The 2% decline in online spending versus June was interpreted by experts as a temporary lull in the growth of online retail due to the summer heat-wave. Alex Smith Bingham, VP Consumer Products and Retail at Capgemini Consulting said that: “the warm weather encouraged shoppers to leave their homes and shop on the high street to enjoy the sunshine.  I have no doubt online sales will return to high growth as we countdown to Christmas.

Although only a small reduction, and a trend that is predicted to reverse, the coverage attracted a significant amount of media attention. The coverage centred on the revival of ‘bricks and mortar’ high-street stores, and the improved growth of online-only channels versus multi-channel stores. In the midst of the online spending figures was the 129% year-on-year increase in mobile spending, supplemented by an improved 2.5% conversion rate. The more creative writers covering this story produced mental images of consumers sunning themselves in garden hammocks whilst making purchases on hand-held devices.

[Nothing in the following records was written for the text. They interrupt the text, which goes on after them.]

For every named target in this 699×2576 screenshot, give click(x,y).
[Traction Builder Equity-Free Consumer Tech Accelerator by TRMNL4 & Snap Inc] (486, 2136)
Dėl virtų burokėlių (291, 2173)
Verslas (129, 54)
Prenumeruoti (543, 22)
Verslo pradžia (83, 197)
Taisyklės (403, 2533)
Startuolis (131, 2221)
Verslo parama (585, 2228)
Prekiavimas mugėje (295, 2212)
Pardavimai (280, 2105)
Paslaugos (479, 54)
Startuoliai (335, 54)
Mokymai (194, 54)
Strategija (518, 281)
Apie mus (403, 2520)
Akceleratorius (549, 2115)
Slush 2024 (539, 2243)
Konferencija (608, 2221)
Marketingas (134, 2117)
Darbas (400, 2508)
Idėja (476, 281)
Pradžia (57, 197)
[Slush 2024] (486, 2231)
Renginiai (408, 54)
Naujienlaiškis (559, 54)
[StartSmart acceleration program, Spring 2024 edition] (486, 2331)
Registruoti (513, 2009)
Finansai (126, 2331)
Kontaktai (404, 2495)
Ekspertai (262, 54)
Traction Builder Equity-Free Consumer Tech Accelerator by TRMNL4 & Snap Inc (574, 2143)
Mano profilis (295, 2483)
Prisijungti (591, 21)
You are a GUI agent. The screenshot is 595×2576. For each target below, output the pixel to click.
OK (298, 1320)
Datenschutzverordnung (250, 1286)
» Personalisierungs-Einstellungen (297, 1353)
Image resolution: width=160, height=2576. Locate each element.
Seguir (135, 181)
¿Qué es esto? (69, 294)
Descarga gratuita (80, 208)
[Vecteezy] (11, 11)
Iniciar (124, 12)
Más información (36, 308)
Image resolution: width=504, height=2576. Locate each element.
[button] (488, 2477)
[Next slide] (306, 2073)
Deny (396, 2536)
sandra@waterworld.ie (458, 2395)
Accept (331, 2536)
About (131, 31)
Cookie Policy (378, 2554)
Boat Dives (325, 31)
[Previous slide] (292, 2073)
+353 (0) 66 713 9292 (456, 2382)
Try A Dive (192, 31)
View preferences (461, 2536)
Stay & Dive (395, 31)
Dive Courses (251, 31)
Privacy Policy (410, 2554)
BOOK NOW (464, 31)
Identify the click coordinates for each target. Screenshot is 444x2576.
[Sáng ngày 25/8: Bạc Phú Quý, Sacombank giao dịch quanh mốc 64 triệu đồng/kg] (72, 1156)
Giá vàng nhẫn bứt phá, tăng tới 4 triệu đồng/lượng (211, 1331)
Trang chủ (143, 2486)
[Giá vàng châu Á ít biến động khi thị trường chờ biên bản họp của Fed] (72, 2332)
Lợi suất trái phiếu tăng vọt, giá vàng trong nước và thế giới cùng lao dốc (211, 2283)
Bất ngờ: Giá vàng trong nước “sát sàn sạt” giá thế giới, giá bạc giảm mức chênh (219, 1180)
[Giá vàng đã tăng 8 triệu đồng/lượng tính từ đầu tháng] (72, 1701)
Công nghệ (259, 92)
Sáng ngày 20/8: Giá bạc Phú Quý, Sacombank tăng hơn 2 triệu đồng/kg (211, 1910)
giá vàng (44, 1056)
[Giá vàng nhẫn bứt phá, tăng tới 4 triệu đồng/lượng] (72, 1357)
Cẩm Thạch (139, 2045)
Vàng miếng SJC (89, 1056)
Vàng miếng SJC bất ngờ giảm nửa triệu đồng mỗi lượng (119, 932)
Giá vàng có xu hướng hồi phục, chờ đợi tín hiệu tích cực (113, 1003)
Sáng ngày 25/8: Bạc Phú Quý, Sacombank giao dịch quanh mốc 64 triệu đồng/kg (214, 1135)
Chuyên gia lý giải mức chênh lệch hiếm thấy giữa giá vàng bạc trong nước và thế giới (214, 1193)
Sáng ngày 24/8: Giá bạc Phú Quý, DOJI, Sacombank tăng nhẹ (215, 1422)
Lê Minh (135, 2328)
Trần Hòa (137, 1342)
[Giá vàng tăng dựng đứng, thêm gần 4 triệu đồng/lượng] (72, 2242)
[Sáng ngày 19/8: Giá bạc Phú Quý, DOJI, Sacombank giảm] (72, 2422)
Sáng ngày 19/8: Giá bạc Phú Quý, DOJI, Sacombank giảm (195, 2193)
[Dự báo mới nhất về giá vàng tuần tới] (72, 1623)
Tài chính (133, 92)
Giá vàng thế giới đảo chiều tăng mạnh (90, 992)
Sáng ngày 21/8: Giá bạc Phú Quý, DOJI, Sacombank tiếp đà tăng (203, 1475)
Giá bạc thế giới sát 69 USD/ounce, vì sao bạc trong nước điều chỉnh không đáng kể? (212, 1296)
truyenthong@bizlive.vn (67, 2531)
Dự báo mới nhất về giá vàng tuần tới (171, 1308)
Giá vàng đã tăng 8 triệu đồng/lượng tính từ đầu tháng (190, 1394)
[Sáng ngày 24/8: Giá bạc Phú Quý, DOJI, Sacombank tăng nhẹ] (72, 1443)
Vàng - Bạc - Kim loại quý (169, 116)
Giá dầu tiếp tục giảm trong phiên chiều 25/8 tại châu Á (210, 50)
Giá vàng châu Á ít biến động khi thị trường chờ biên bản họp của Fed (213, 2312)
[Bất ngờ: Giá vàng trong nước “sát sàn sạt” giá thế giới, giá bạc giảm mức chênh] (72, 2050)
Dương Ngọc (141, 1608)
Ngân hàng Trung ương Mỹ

Vanessa Houlder in the FT remarked upon the heat-wave as the reason for the decline in online spend. Interestingly she also raised other research that pointed to this as a trend of a return to ‘higher footfall’ in high street stores.

BBC News referred to the Index as part of its coverage on the recovery of the UK economy, referring to the contributing effect of the hot weather to the decline in online spending for July; Alex Smith-Bingham was quoted again.

The report was covered by other print media including the Daily Telegraph (contrasting online spend to the general increase in high-street), City AM (“a reversal of fortunes” for online retailers) and the Retail Times (“weakest annual growth since 2010”).